Exercise input
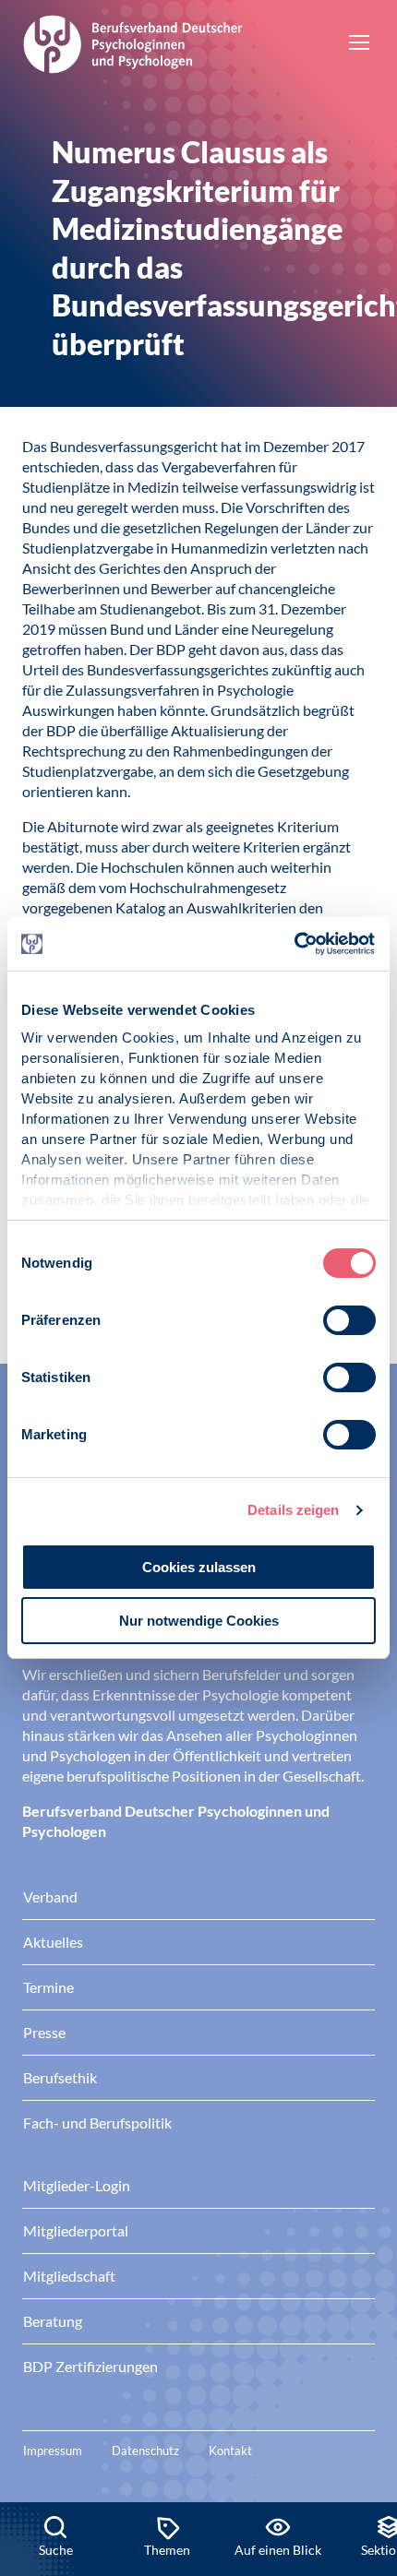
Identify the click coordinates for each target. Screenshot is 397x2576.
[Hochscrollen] (363, 2439)
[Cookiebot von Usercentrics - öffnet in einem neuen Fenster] (295, 944)
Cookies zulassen (199, 1567)
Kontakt (230, 2450)
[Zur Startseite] (133, 41)
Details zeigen (293, 1510)
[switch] (349, 1320)
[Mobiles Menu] (359, 44)
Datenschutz (145, 2450)
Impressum (52, 2450)
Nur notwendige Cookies (199, 1620)
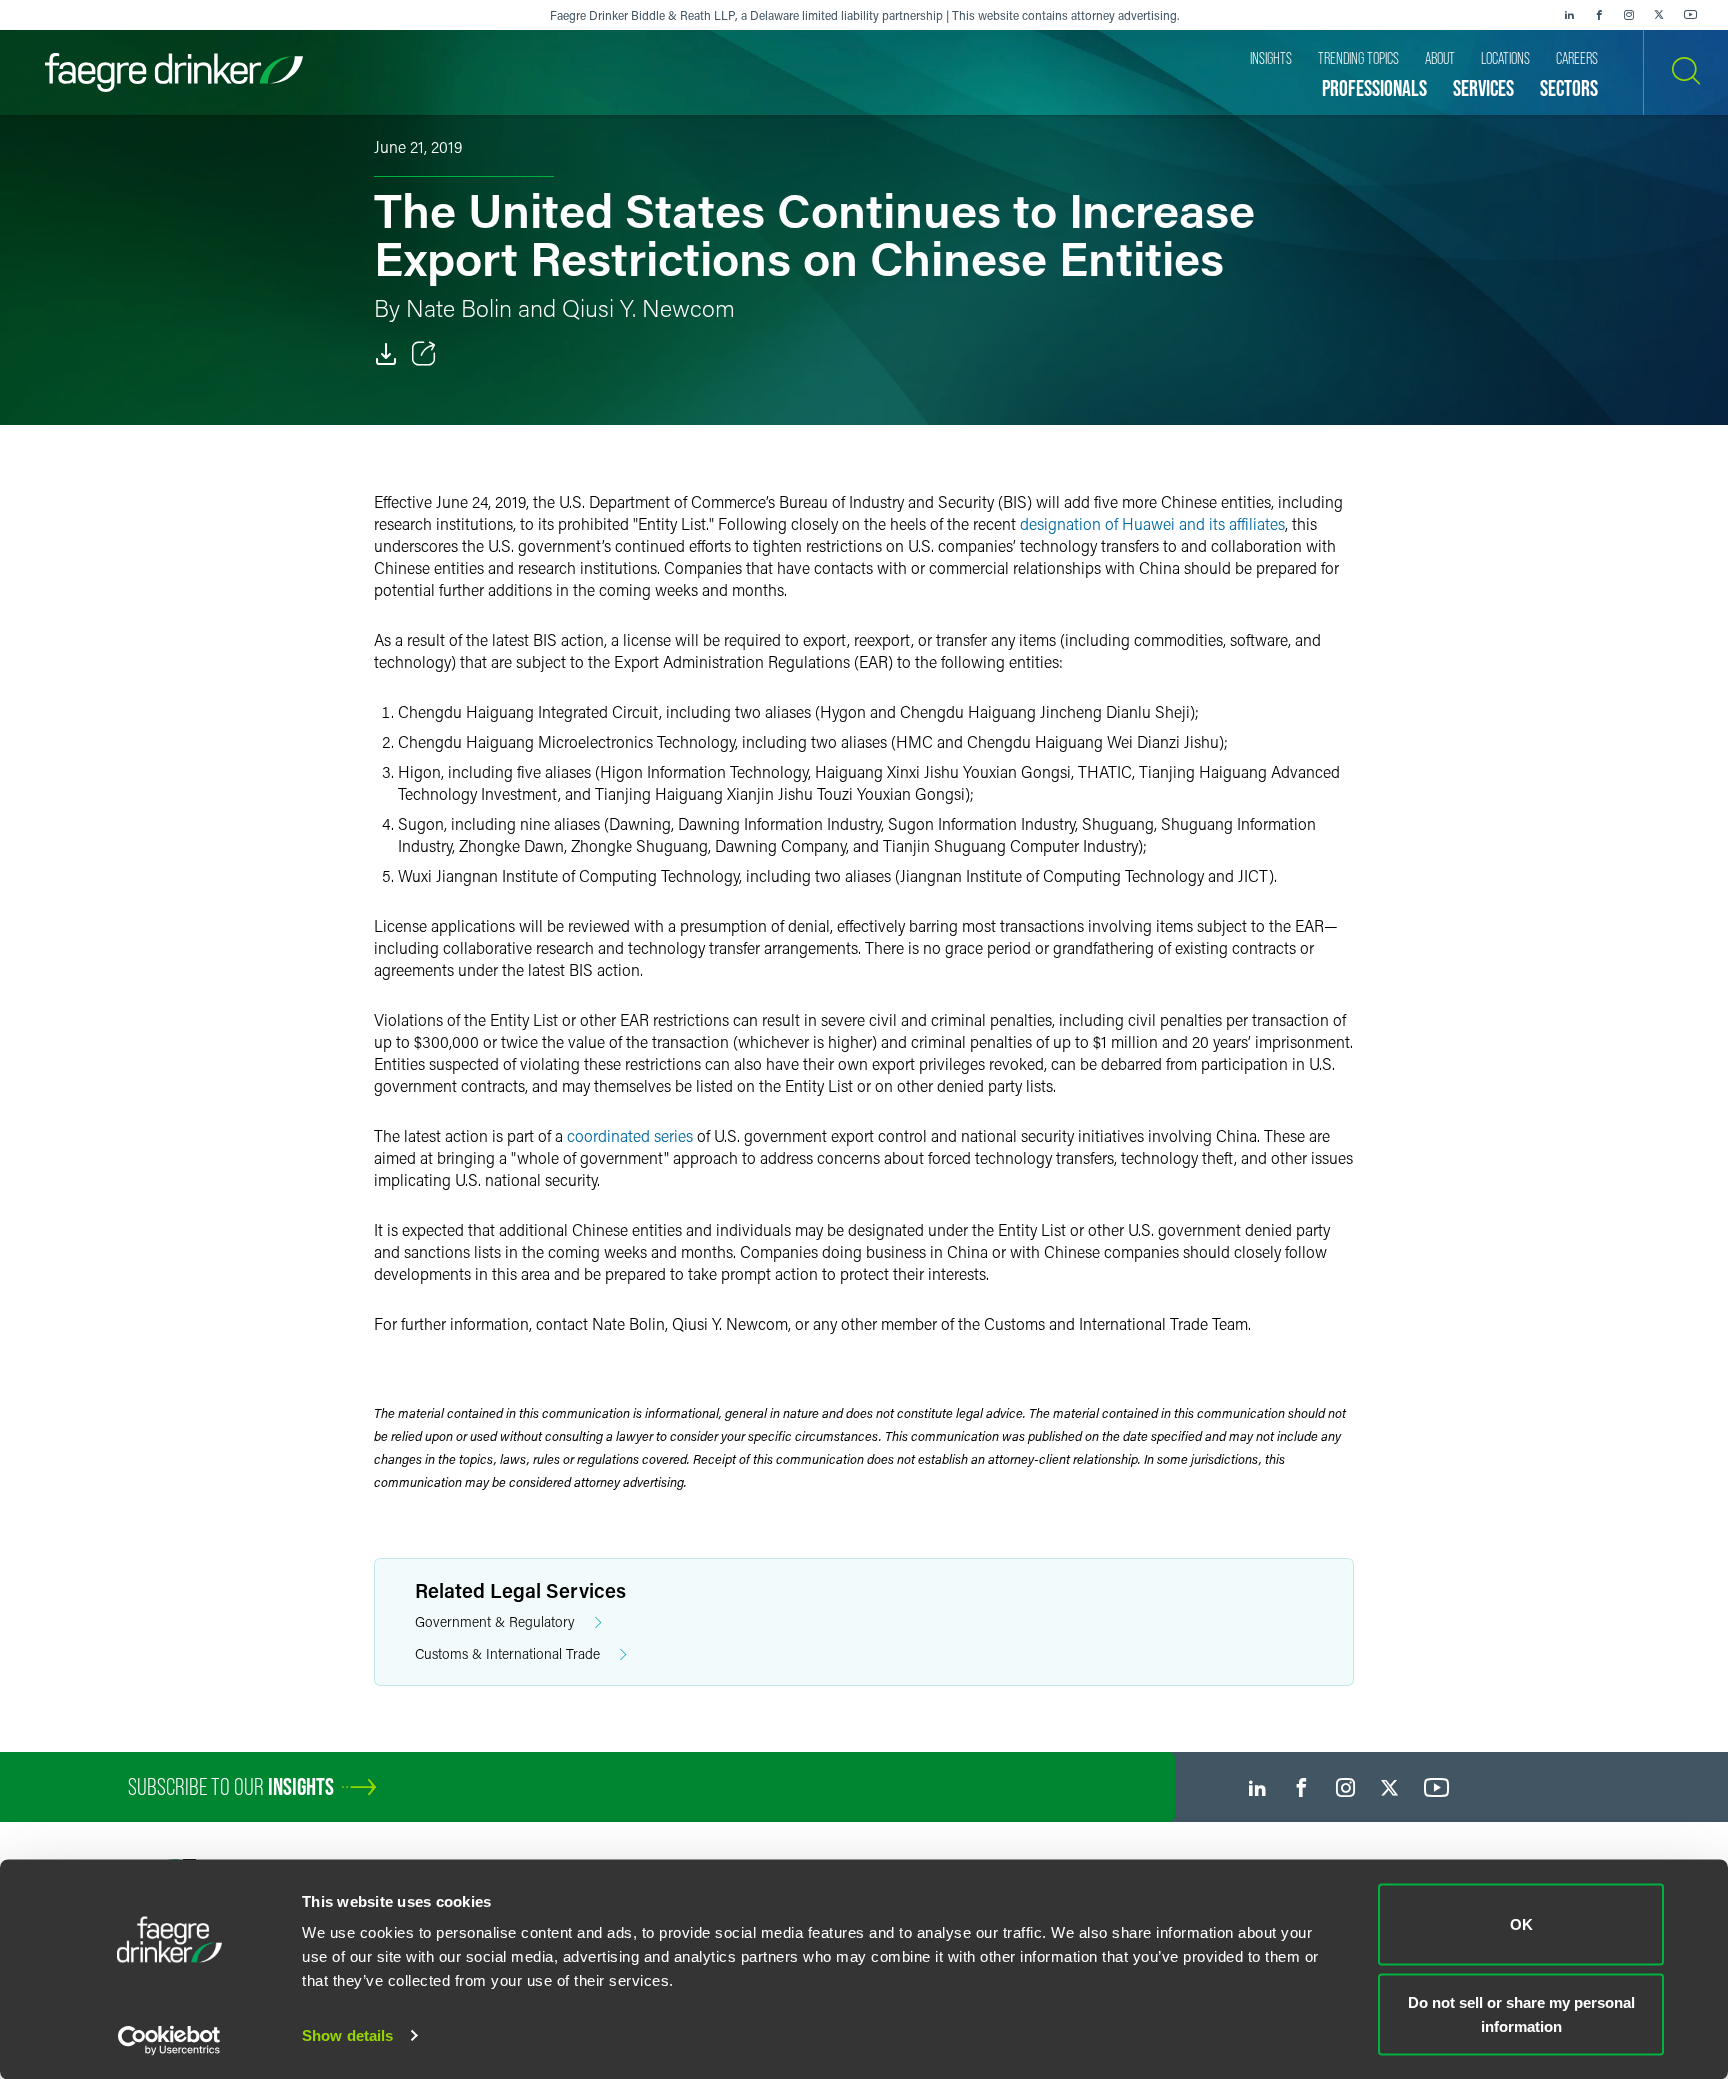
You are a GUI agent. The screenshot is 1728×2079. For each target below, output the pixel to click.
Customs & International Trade (507, 1653)
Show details (347, 2035)
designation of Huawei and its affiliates (1152, 523)
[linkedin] (1569, 15)
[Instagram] (1629, 15)
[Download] (386, 354)
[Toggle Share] (424, 354)
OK (1521, 1924)
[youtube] (1691, 15)
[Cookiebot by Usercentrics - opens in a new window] (169, 2040)
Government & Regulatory (495, 1621)
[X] (1659, 15)
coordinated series (630, 1135)
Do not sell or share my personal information (1521, 2013)
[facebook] (1599, 15)
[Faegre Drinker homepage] (174, 72)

Task brief
Set down, exactly and without anything extra, every line from the one that contains "Do not sell" through the final line of the material.

Exercise response
Do not sell or share my personal information (1521, 2013)
[facebook] (1599, 15)
[Faegre Drinker homepage] (174, 72)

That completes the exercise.